Unfortunately, too often are there reports of some agents flouting these rules. Disputes between players and their agents are generally handled in arbitration, away from the prying eyes of the media and the public. However, one recent player has decided to sue his agent in court, alleging that the arbitration process is biased towards agents after he was ordered to repay a loan that he argues was not a loan. By that player taking his agent to court, the proceedings are now public record, and have drawn attention to the practices of a well known NFL agent and perhaps the industry at large.
One of the rules that NFL agents must abide by is that agents cannot provide money, or anything of value, to induce a player to sign with them. However, agents are allowed to provide loans under certain circumstances. Here lay the critical question in this case: Does money given to a player immediately after signing a representation agreement with an agent qualify as an inducement, or a loan?
Rosenhaus met DeSean Jackson at midnight, the time he was free from his former contract, beside a highway to sign a representation agreement. Rosenhaus then gave Jackson a large sum of money in a Luis Vuitton bag. Subsequently, a loan agreement was signed. After several years, Jackson fired Rosenhaus, and Rosenhaus is now attempting to collect the outstanding balance on the alleged loan.
Although the money was qualified as a loan, the Court may view the money as an inducement for representation. If that's the case, then Jackson may not have to repay any of the money. Only time will tell what the result of this lawsuit will be.
As a result of this litigation, the NFL Players Association (NFLPA) has strengthened its sanctions against agents who violate its rules. Now, an agent who violates the agent rules three times can have their certification revoked, effectively ending their career as an NFL agent.

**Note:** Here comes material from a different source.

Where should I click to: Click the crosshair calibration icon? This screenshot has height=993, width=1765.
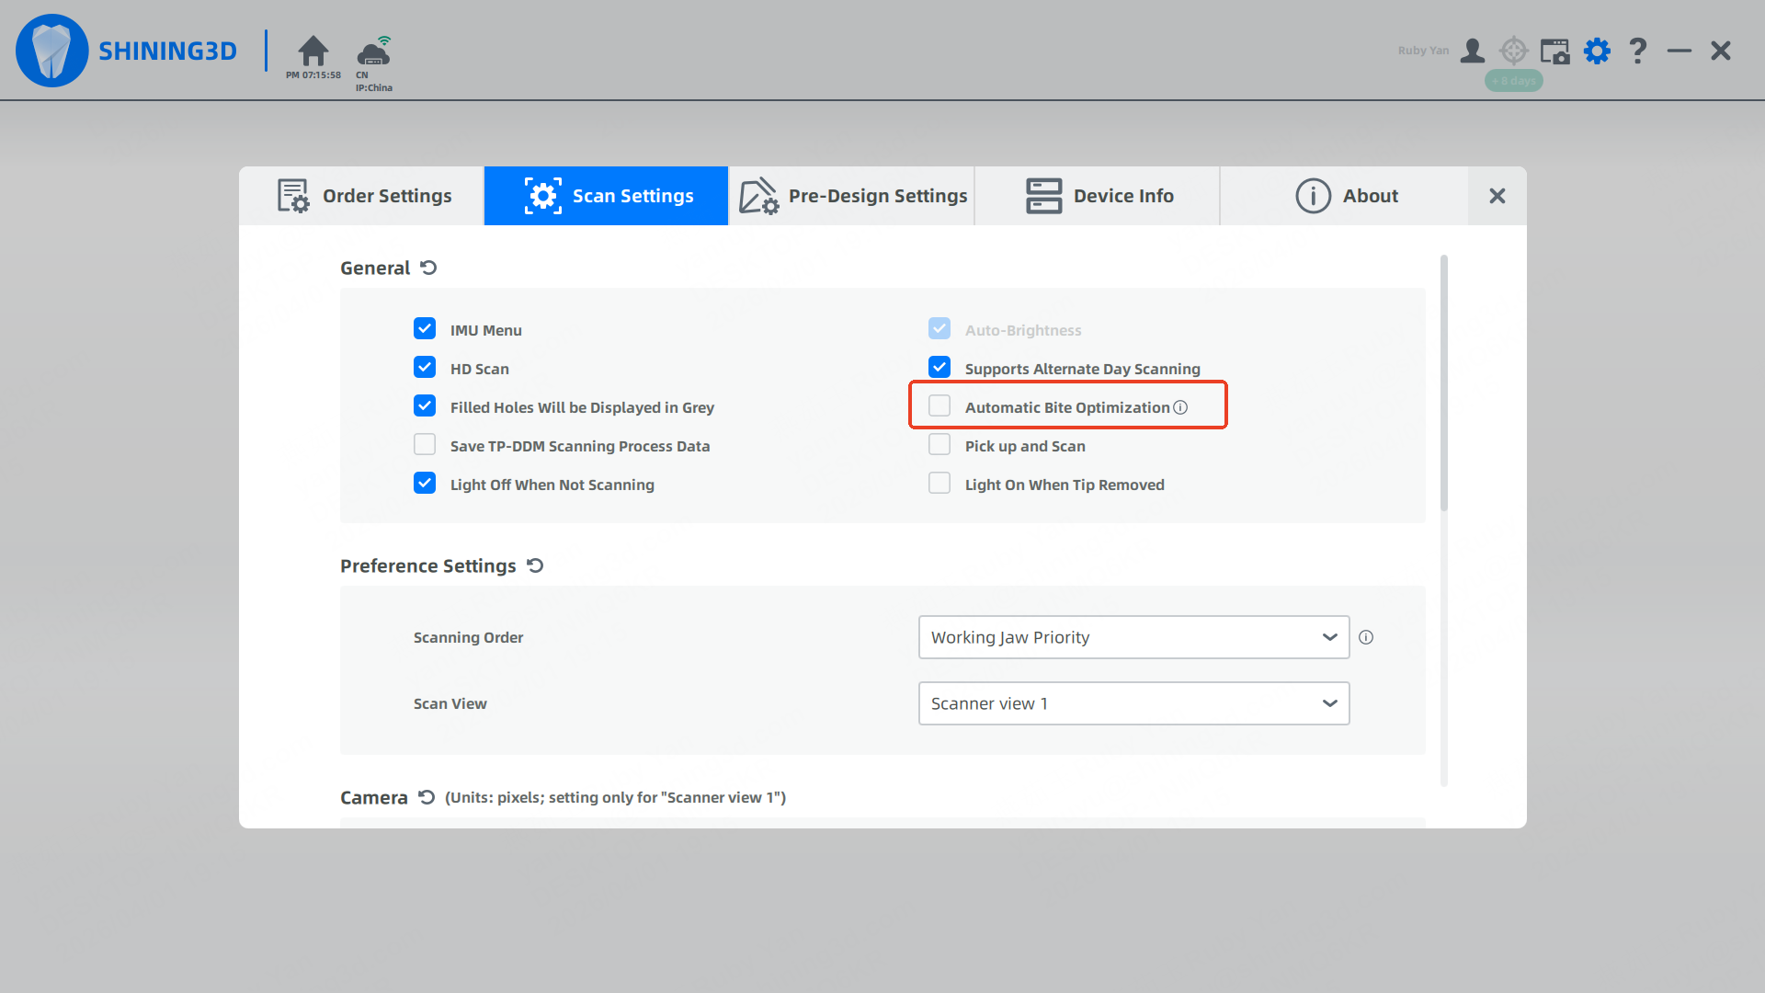click(1513, 51)
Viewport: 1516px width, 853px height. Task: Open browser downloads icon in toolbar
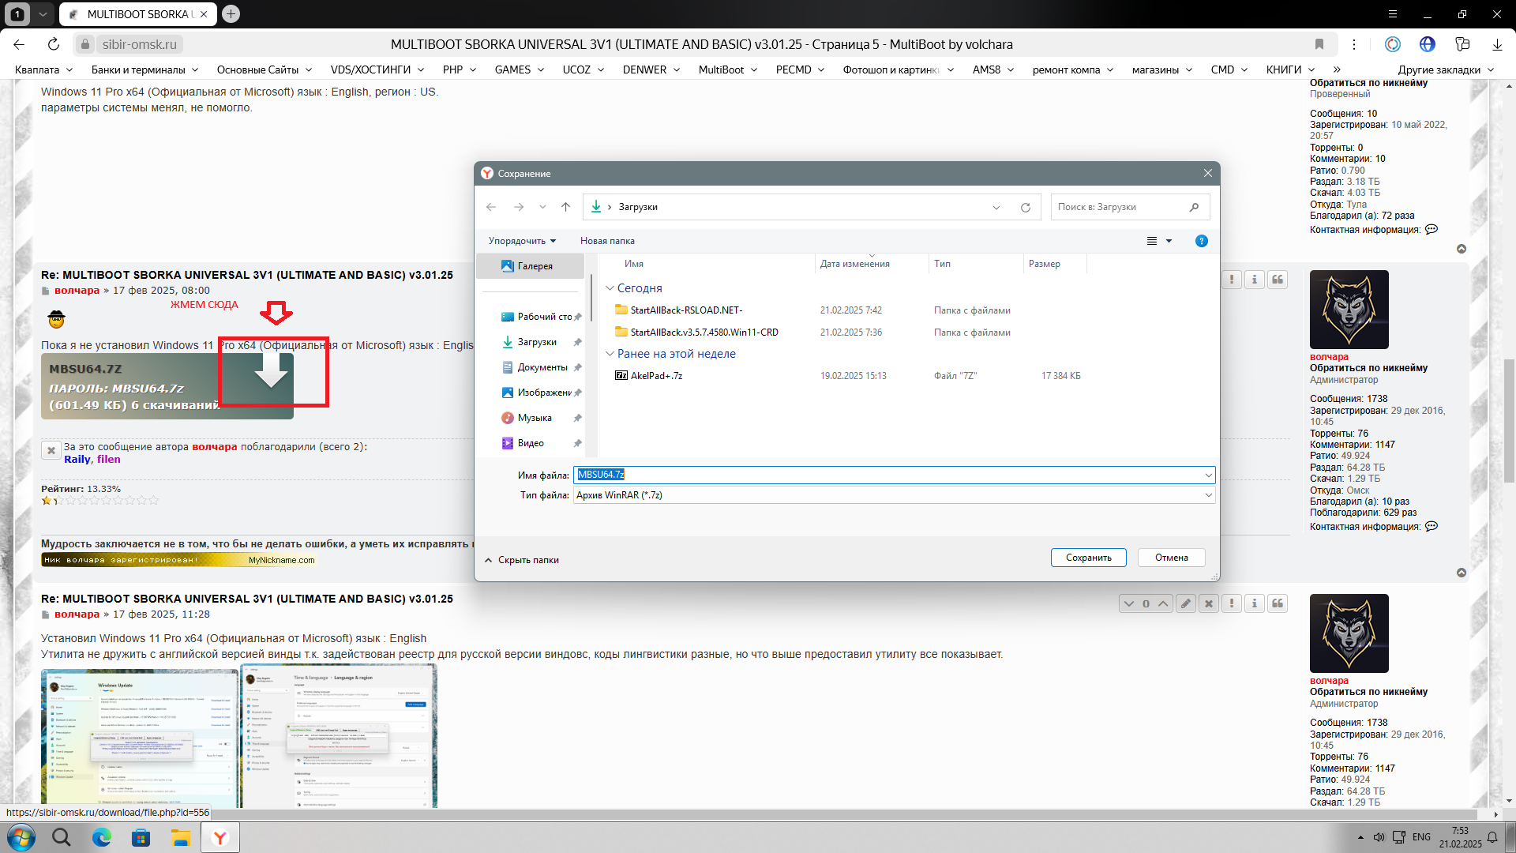pos(1497,44)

So what can agents do to ensure that a loan to a player is actually deemed a loan in any potential arbitration or lawsuit? Simple. Create a paper trail. If a player requests a loan, have them do it in writing. If an agent raises the possibility of a loan, they should also put the loan proposal to the player in writing. Simply put, do not rely on a loan agreement contract to be the sole evidence that a loan exists. By creating a paper trail surrounding the contract, an agent has now created additional evidence in their favor should the player ever attempt to have the loan invalidated.
Certainly, the timing of the loan does not assist Rosenhaus' claim that the money was in fact a loan. If a player immediately signs with an agent, under what circumstances would that agent know that the player needs a loan and be prepared to give a specific sum? Hypothetically speaking, if the agent was aware that the player needed a loan for a specified amount prior to signing with him, then the agent may have broken other rules such as impermissible contact with represented players. Before issuing a loan to a player, agents should be sure that a reasonable amount of time has passed to become fully aware of the player's need.
No agent should put their careers at risk by creating the perception that they have broken the rules governing their profession.